The constant amount of energy I exerted trying to defend myself during 23 years of marriage felt as exhausting as using a teaspoon to dig myself out of a six foot grave. I spent too many years of my life emotionally weary by engaging into fierce combat holding only a teaspoon and the uneasy thought, “wait…that’s not right,”

My experience while married to a narcissistic abuser had me holding that teaspoon like a weapon with the hope it would keep me from being buried alive in the darkness of confusion. I now know how ineffective that teaspoon was when confronting a massive dump truck full of deception, deflection, and dismissive behavior. “Wait, that’s not right” had no power as evil was unloaded on top of my existence. I was told things like, “I didn’t say that” (deception) when I knew he had, or “you think you’re so perfect,” (deflection) which would wound my spirit or “that was not a big deal” when two glass syrup bottles were slammed so hard on the kitchen linoleum that aunt Jamima left two permanent indentions that cut through the floor, (now that behavior was both dismissive with an added ingredient of intimidation).

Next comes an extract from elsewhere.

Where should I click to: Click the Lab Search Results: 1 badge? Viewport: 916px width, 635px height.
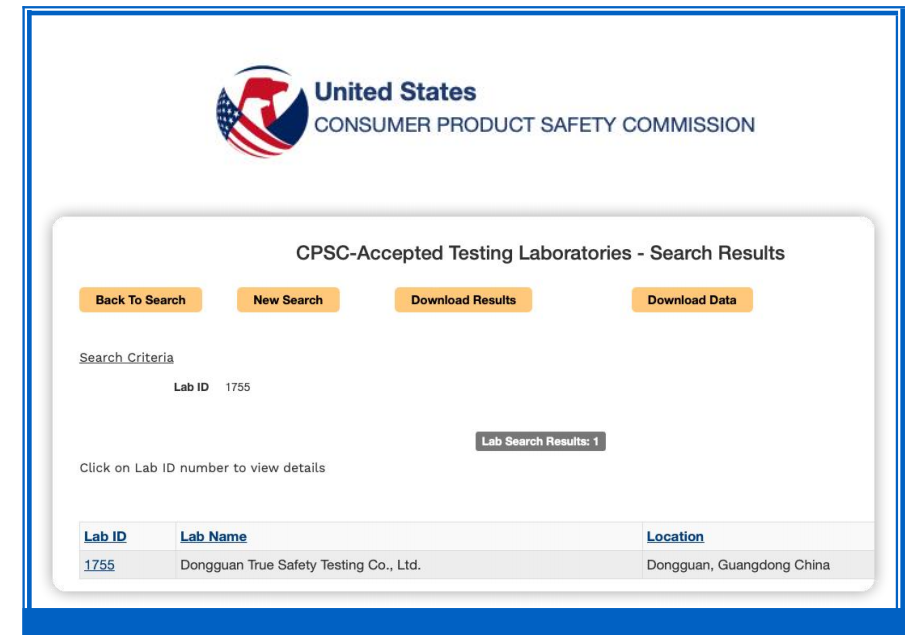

Please keep in mind as you read this blog, I choose to pull back the curtains of my past not to gain sympathy or attention. I share these experiences because I was naive to the fact that I was in an abusive relationship. No one told me about narcissism and the destructive patterns of behavior that would slowly erode my self-worth. There’s no one to blame for my lack of awareness because there wasn’t anyone in my circle growing up who exhibited strong narcissistic behaviors. Then, how in the world did I end up in a marriage with an overt narcissist? Well, that my friend is a blog for another time.

So, you’re probably thinking, “get to the point, Jenn.” Okay! The point is to trust yourself. If someone is gaslighting you, you’re going to either say out loud or in the deep part of your being, “wait…that’s not right.”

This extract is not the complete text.